▸ DIRECTION
Rewrite the records below, changing "At what coordinates should I click to accomplish" to "Where should I click to complete" everywhere it appears and leaving all other text unchanged.

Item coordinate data
>>>

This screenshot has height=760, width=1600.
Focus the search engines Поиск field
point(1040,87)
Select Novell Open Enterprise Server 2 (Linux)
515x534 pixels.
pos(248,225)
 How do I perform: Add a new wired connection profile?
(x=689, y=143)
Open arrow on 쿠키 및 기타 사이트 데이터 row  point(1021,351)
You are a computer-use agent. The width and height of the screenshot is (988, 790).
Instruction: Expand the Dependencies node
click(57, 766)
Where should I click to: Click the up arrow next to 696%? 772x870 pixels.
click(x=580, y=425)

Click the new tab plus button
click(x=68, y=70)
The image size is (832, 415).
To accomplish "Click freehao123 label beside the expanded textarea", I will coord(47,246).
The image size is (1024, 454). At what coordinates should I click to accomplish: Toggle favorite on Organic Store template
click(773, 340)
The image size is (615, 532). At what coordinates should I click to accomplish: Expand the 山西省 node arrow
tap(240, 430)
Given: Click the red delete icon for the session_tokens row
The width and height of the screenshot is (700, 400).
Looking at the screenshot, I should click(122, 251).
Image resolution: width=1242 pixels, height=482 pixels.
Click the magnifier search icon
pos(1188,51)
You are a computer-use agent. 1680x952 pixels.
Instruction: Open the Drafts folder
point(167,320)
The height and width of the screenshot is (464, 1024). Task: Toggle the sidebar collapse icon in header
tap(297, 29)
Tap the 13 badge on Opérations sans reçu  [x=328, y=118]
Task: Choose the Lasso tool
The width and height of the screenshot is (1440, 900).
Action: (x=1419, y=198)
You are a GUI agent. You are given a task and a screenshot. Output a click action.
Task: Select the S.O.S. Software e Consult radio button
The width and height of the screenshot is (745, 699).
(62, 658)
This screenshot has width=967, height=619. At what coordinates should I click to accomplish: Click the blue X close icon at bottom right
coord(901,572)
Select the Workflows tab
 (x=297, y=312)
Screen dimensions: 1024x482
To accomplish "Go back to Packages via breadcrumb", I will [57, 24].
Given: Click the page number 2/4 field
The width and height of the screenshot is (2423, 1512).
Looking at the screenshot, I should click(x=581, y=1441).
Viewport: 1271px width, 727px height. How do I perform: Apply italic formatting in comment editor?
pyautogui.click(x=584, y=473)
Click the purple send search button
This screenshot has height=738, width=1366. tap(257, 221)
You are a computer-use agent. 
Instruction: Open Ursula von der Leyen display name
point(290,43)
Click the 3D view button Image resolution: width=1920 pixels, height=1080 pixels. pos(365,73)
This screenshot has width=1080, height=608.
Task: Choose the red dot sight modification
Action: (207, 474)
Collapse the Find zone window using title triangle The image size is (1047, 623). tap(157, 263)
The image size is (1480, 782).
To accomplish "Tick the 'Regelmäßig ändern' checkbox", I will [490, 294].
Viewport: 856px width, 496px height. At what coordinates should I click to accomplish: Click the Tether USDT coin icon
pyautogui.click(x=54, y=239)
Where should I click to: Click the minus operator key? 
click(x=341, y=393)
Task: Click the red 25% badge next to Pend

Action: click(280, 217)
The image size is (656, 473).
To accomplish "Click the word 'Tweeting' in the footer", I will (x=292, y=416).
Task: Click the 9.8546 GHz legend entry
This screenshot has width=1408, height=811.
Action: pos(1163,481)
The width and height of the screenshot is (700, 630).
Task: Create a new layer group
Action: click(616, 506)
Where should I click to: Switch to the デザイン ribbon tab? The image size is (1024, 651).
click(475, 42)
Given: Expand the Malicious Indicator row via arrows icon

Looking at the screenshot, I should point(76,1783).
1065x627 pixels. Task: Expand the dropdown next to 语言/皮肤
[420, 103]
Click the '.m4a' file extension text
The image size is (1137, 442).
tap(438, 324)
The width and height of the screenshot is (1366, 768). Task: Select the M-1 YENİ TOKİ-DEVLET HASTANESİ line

<<<

▸ OUTPUT FOR THIS EXERCISE
This screenshot has height=760, width=1600.
Focus the search engines Поиск field
point(1040,87)
Select Novell Open Enterprise Server 2 (Linux)
515x534 pixels.
pos(248,225)
 How do I perform: Add a new wired connection profile?
(x=689, y=143)
Open arrow on 쿠키 및 기타 사이트 데이터 row  point(1021,351)
You are a computer-use agent. The width and height of the screenshot is (988, 790).
Instruction: Expand the Dependencies node
click(57, 766)
Where should I click to: Click the up arrow next to 696%? 772x870 pixels.
click(x=580, y=425)

Click the new tab plus button
click(x=68, y=70)
The image size is (832, 415).
To accomplish "Click freehao123 label beside the expanded textarea", I will coord(47,246).
The image size is (1024, 454). Where should I click to complete: Toggle favorite on Organic Store template
click(773, 340)
The image size is (615, 532). Where should I click to complete: Expand the 山西省 node arrow
tap(240, 430)
Given: Click the red delete icon for the session_tokens row
The width and height of the screenshot is (700, 400).
Looking at the screenshot, I should click(122, 251).
Image resolution: width=1242 pixels, height=482 pixels.
Click the magnifier search icon
pos(1188,51)
You are a computer-use agent. 1680x952 pixels.
Instruction: Open the Drafts folder
point(167,320)
The height and width of the screenshot is (464, 1024). Task: Toggle the sidebar collapse icon in header
tap(297, 29)
Tap the 13 badge on Opérations sans reçu  [x=328, y=118]
Task: Choose the Lasso tool
The width and height of the screenshot is (1440, 900).
Action: (x=1419, y=198)
You are a GUI agent. You are given a task and a screenshot. Output a click action.
Task: Select the S.O.S. Software e Consult radio button
The width and height of the screenshot is (745, 699).
(62, 658)
This screenshot has width=967, height=619. Where should I click to complete: Click the blue X close icon at bottom right
coord(901,572)
Select the Workflows tab
 (x=297, y=312)
Screen dimensions: 1024x482
To accomplish "Go back to Packages via breadcrumb", I will [57, 24].
Given: Click the page number 2/4 field
The width and height of the screenshot is (2423, 1512).
Looking at the screenshot, I should click(x=581, y=1441).
Viewport: 1271px width, 727px height. How do I perform: Apply italic formatting in comment editor?
pyautogui.click(x=584, y=473)
Click the purple send search button
This screenshot has height=738, width=1366. tap(257, 221)
You are a computer-use agent. 
Instruction: Open Ursula von der Leyen display name
point(290,43)
Click the 3D view button Image resolution: width=1920 pixels, height=1080 pixels. pos(365,73)
This screenshot has width=1080, height=608.
Task: Choose the red dot sight modification
Action: (207, 474)
Collapse the Find zone window using title triangle The image size is (1047, 623). tap(157, 263)
The image size is (1480, 782).
To accomplish "Tick the 'Regelmäßig ändern' checkbox", I will [490, 294].
Viewport: 856px width, 496px height. Where should I click to complete: Click the Tether USDT coin icon
pyautogui.click(x=54, y=239)
Where should I click to: Click the minus operator key? 
click(x=341, y=393)
Task: Click the red 25% badge next to Pend

Action: click(280, 217)
The image size is (656, 473).
To accomplish "Click the word 'Tweeting' in the footer", I will (x=292, y=416).
Task: Click the 9.8546 GHz legend entry
This screenshot has width=1408, height=811.
Action: pos(1163,481)
The width and height of the screenshot is (700, 630).
Task: Create a new layer group
Action: click(616, 506)
Where should I click to: Switch to the デザイン ribbon tab? The image size is (1024, 651).
click(475, 42)
Given: Expand the Malicious Indicator row via arrows icon

Looking at the screenshot, I should point(76,1783).
1065x627 pixels. Task: Expand the dropdown next to 语言/皮肤
[420, 103]
Click the '.m4a' file extension text
The image size is (1137, 442).
tap(438, 324)
The width and height of the screenshot is (1366, 768). Task: Select the M-1 YENİ TOKİ-DEVLET HASTANESİ line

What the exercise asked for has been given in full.